This signal controls the solid state switch 58. The switch, when
activated by this control signal, connects the battery 36 to the
remaining components of the circuit; the reset timer, sensors, and
telemetry circuits.
[0045] When switch 58 is activated, it supplies power to the timer
circuit 59 and the divide by N counter 60. The timer circuit output
is split between the divide by N counter 60 and switch 71. The
output of the divide by N counter 60 is fed to the base of an NPN
transistor 61. With no signal present at the base of the transistor
61, pull up resistor 62 allows for the battery to place a "HIGH"
signal on the clr pins of the shift register 55 and the ID
comparator 56, allowing them to operate. As soon as the base of the
transistor 61 is activated, the clr pins of both digital devices go
"LOW" and they both shut down thereby invalidating any current OOK
signal, turning off switch 58 and sending the implantable sensor
back to sleep until the next OOK valid signal is received.
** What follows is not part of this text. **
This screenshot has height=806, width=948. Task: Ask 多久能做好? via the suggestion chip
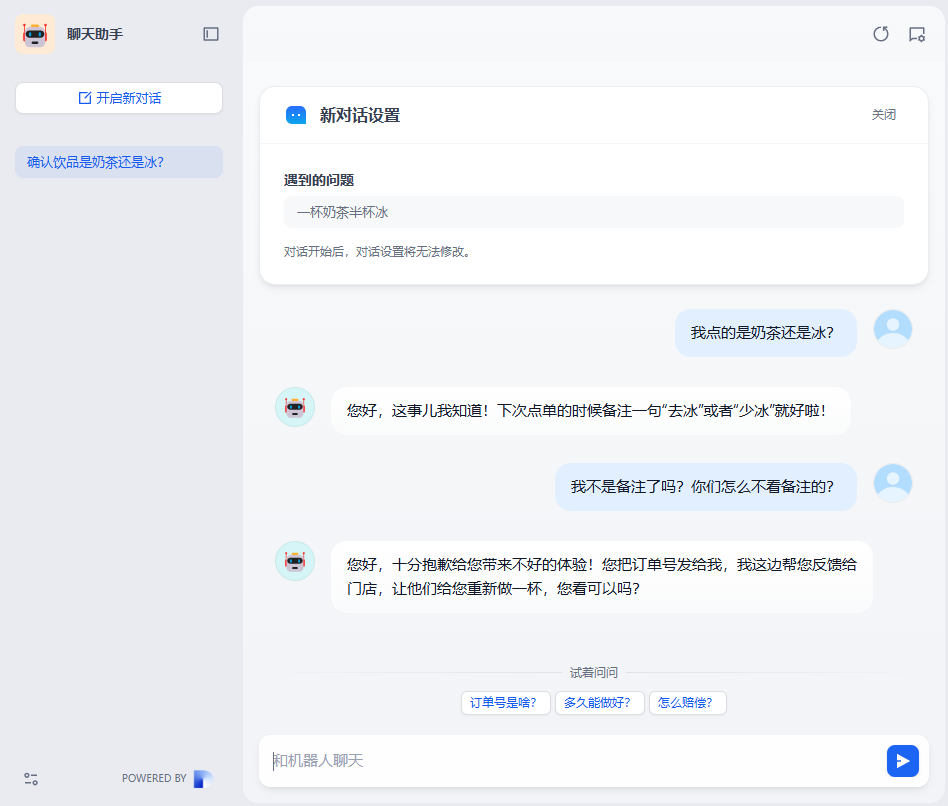[x=599, y=702]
[0046] The measuring sensing element 8 of FIG. 1B is a simple
relaxation oscillator consisting of two hex inverters 63 and 64, a
timing resistor 65 and the sensor (which is equivalent to a
variable capacitor 66). As the variable capacitor 66 changes its
capacitance in accordance with the change in blood pressure within
the blood vessel, the frequency of the oscillator changes according
to F=1/(1.8 R*C). It is to be understood, that an alternative
construction of the oscillator would allow for a fixed capacitor,
and a variable resistor that functions as the measuring element,
i.e. using a resistive strain gage on a flexible substrate that
surrounds the blood vessel, should such a sensing element
exist.
[0047] The reference relaxation oscillator 9 of FIG. 1B consisting
of components 67-70 performs similarly, except that the capacitor
70 is fixed and not variable (i.e., it does not measure the blood
pressure but is still subjected to the same environment as the
variable capacitor). The timer 59 controls the switch 71 which
injects this oscillation signal of the respective measuring and
reference oscillators, into the phase locked loop (PLL) 73-76, at
the appropriate location within the loop, to be sent to the scanner
via antenna 77. The PLL 73-76 is a standard configuration
consisting of crystal reference 74, phase detector 75, divide by N
counter 76, voltage-controlled oscillator (VCO) 72, and loop filter
73. Those skilled in the art will readily identify these
components, as PLL's are well known in the art. In essence, the PLL
73-76 is set at a center frequency of approximately 400 MHz and
sends out an FM modulated signal with the modulation being the
alternating frequency of the sensing oscillator 63-66 and the
reference oscillator 67-70. The scanner 2 of FIG. 1B then receives
this FM signal, demodulates it, compares the reference signal to
the measuring signal, and continues to process the signal
accordingly. The construction of such FM receivers is well known in
the art.
[0048] It is important to note that even though the demodulation of
the FM signal can be done by the same quadrature detector as
referenced in the detailed explanation of FIG. 4A, the demodulated
analog voltage signal contains drastically different information
for each of the embodiments of FIGS. 4A and 4B. If the sensor is
that of FIG. 4A, the demodulated signal will contain both the ID
and the Sensor data, while if the sensor is that of FIG. 4B, only
the sensor data is contained within the demodulated signal. There
is no need for the ID to be transmitted for the sensor of FIG. 4B,
as only the correctly polled sensor will respond. Since the scanner
knows which ID it queries, it knows that only the right sensor has
responded.
[0049] Consequently, the wakeup signal 20 for scanner 2 in FIG. 1B
differs pending on the implementation of FIGS. 4A,B as the sensor
of choice. The embodiment of FIG. 4A requires the wakeup signal 20
to consist of a pure continuous wave RF signal ( simple carrier
wave) with no ID information embedded in it, while the embodiment
of FIG. 4B requires the wakeup signal 20 to be a modulated RF
signal with the sensor ID embedded as the modulated data.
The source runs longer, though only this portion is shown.